RCU Forums - View Single Post - Are sailplanes any good as trainers?
View Single Post
Old 12-17-2004 | 05:43 PM
  #9  
Ed_Moorman's Avatar
Ed_Moorman
My Feedback: (1)
 
Joined: Jan 2002
Posts: 4,059
Likes: 0
Received 2 Likes on 2 Posts
From: Shalimar, FL
Default RE: Are sailplanes any good as trainers?

Samolot

I have been teaching RC since 1971 and I would say the choice of trainer depends on you and your goals.

If you are older, 50's and up or have very bad hand-eye coordination, try a glider, a powered sailplane or an old time free flight. If you are younger, especially a teenager, and you have normal to good hand-eye coordination from playing video games, they will bore you to death in a couple of weekends.

If you goal is sailplanes of electrics, they, by all means, start electric. If you want to fly power for scale, pattern, 3D or just sport, you need to start with a power plane.

My feeling is that gliders teach you bad habits for power flying. For example, you generally land a glider in a field. With a power plane you need to learn how to land on a runway, how to line up no matter what the wind. Also steering a sailplane is different. At high speeds you are about like a power plane except you normally have to hold the roll control in (aileron stick over) whereas with a power plane, you normally put in roll, center that stick and use elevator to hold the nose up.
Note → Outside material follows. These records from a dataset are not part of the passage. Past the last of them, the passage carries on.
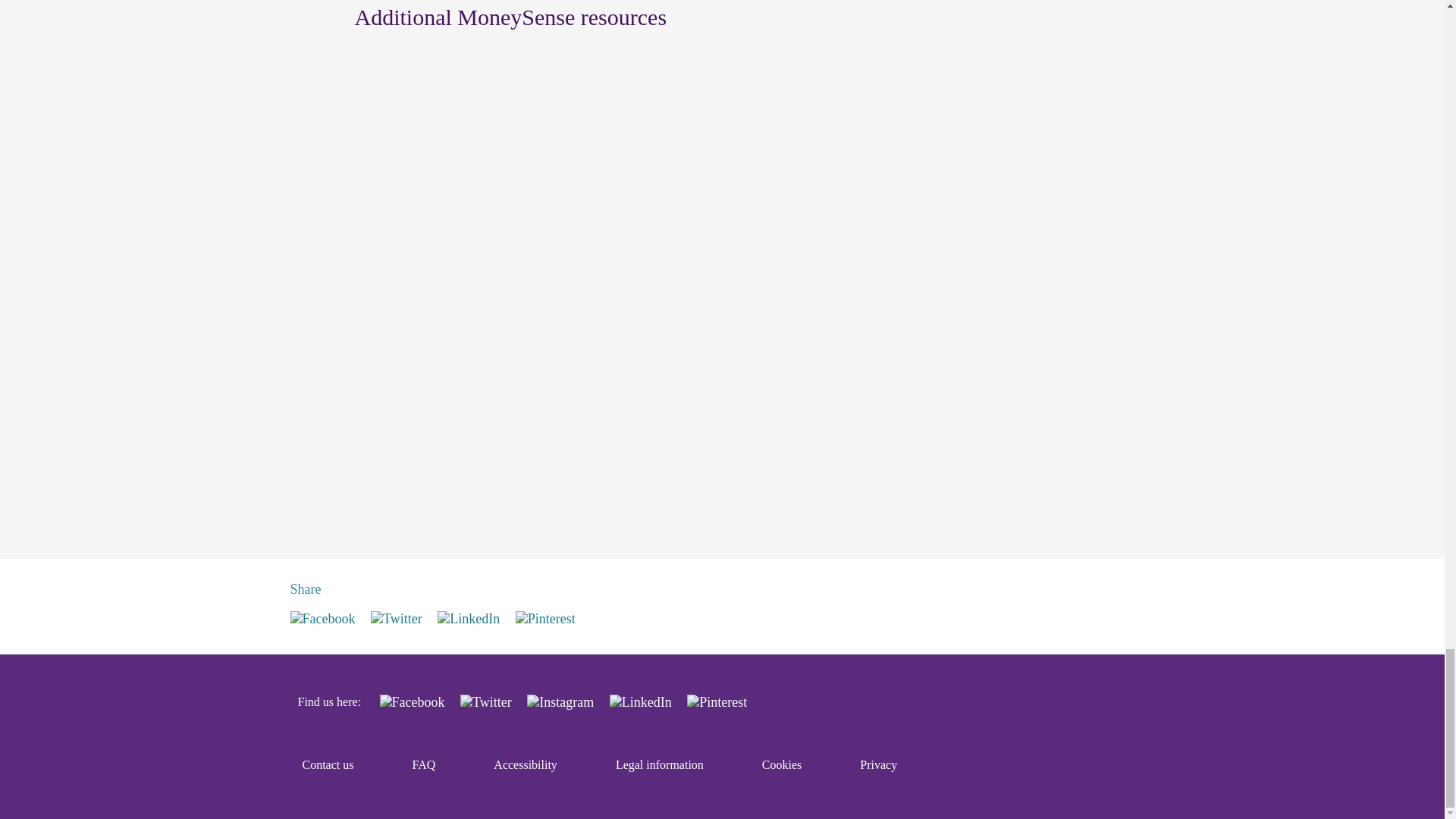
Accessibility (525, 765)
Legal information (660, 765)
Cookies (781, 765)
FAQ (424, 765)
Privacy (877, 765)
Contact us (327, 765)
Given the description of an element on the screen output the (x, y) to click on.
At very slow speeds like when you are stretching a glide to make a landing near yourself, the roll controls of a glider become less and less functional. Some times you have to hold down elevator to get the roll controls to work. An experienced flier will have no trouble with this, but these are bad habits to get into if you intend to go on to sport/acro/scale planes.

The great thing about RC flying is there are so many facets of the hobby you can specialize in. You must decide where you are going and plan for it.